Puncak geger gerakan Samin pada 1914. Pemerintah menaikkan pajak. Disambut oleh para pengikut Samin dengan pembangkangan dan penolakan dengan cara-cara nyentrik. Misalnya, dengan cara menunjukkan uang pada petugas pajak, "Iki duwite sopo?" (Ini uangnya siapa?), dan ketika sang petugas menjawab, "Yo duwitmu" (Ya uang kamu), maka pengikut Samin akan segera memasukkan duit itu ke sakunya sendiri. Singkat kata, orang-orang Samin misalnya di daerah Purwodadi dan di Balerejo, Madiun, sudah tidak lagi menghormati pamong Desa, polisi, dan aparat pemerintah yang lain.
Ajaran Politik
Dalam ajaran politiknya Samin Surosentiko mengajak pengikut-pengikutnya untuk melawan Pemerintahan Koloniak Belanda.
Hal ini terwujud dalam sikap :
1. Penolakan membayar pajak
2. penolakan memperbaiki jalan
3. penolakan jaga malam (ronda)
4. penolakan kerja paksa/rodi
Samin Surosentiko juga memberikan ajaran mengenai kenegaraan yang tertuang dalam Serat Pikukuh Kasajaten, yaitu sebuah Negara akan terkenal dan disegani orang serta dapat digunakan sebagai tempat berlindung rakyatnya apabila para warganya selalu memperhatikan ilmu pengetahuan dan hidup dalam perdamaian.

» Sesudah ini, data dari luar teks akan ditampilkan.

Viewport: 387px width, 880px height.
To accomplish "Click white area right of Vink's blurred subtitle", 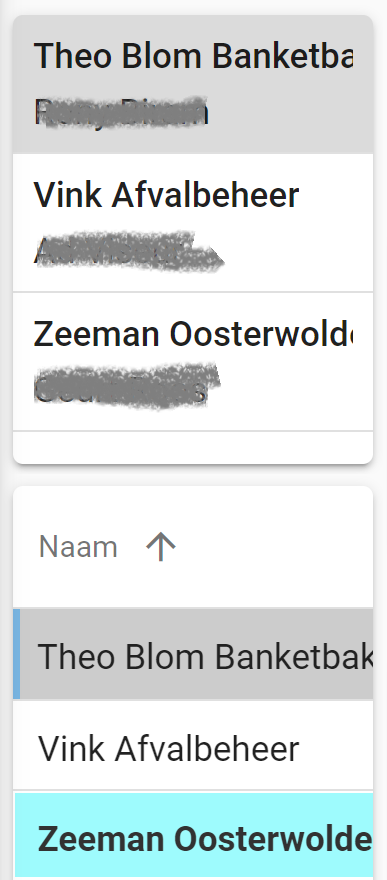I will [x=297, y=251].
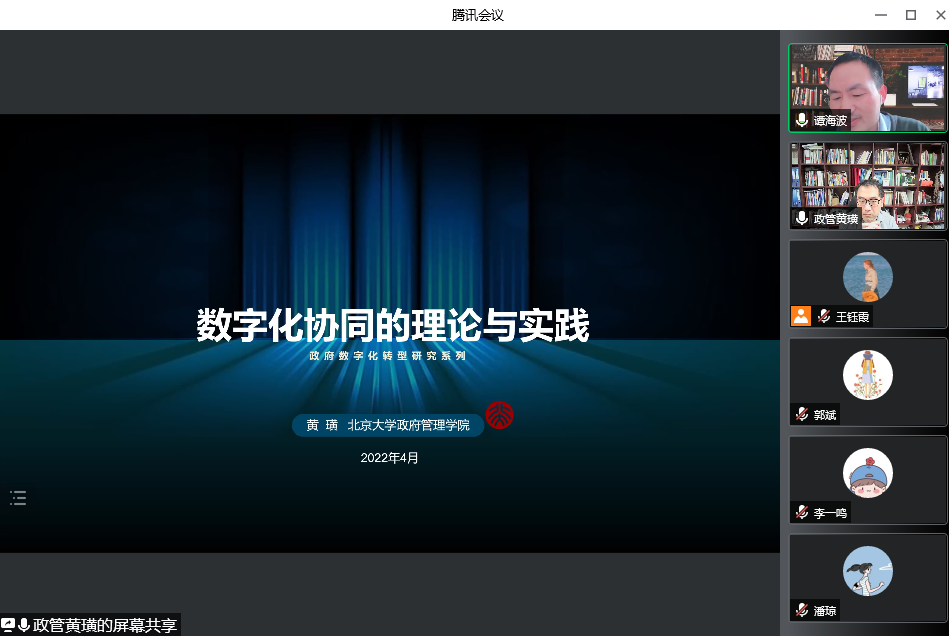Click the 政管黄璜的屏幕共享 label

tap(105, 625)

Dalam salah satu ceramahnya yang dilakukan tanah lapang Desa Bapangan Blora, pada malam Kamis legi, 7 Pebruari 1889 yang menyatakan bahwa tanah Jawa adalah milik keturunan Pandawa. Keturunan Pandawa adalah keluarga Majapahit. Sejarah ini termuat dalam Serat Punjer Kawitan. Atas dasar Serat Punjer Kawitan itulah, Samin Surosentiko mengajak pengikut-pengikutnya untuk melawan Pemerintah Belanda. Tanah Jawa bukan milik Belanda. Tanah Jawa adalah tanah milik " wong Jawa ". Oleh karena itulah maka tarikan pajak tidak dibayarkan. Pohon-pohon jati di hutan ditebangi, sebab pohon jati dianggap warisan dari leluhur Pandawa. Tentu saja ajaran itu menggegerkan Pemerintahan Belanda, sehingga Pemerintah Belanda melakukan penangkapan terhadap pemimpin-pemimpin ajaran Samin.
Geger Samin atau Pergerakan Samin yang dipimpin oleh Samin Surosentiko sebenarnya bukan saja desebabkan oleh faktor ekonomis saja, akan tetapi juga disebabkan oleh faktor-faktor lain. Yang jelas pemberontakan melawan Pemerintahan Kolonial Belanda didasarkan pada kebudayaan Jawa yang religius. Dengan demikian ajaran Samin surosentiko bukanlah ajaran yang pesimitis, melainkan ajaran yang penuh kreatifitas dan keberanian. Samin Surosentiko yang hidup dari tahun 1859 sampai tahun 1914 ternyata telah memberi warna sejarah perjuangan bangsa, walaupun orang-orang di daerahnya, Blora yang bukan warga Samin mencemoohkannya, tapi sejarah telah mencatatnya, dia telah mampu menghimpun kekuatan yang luar biasa besarnya. Ajaran-ajarannya tidak hanya tersebar didaerah Blora saja, tetapi tersebar di beberapa daerah lainnya, seperti : Bojonegoro, Tuban, Lamongan, Madiun, Jember, Banyuwangi, Purwodadi, Pati, Rembang, Kudus, Brebes, dan lain-lain.
Dengan demikian Samin Surosentiko adalah Pahalawan lokal yang perlu diperhatikan jasa-jasanya.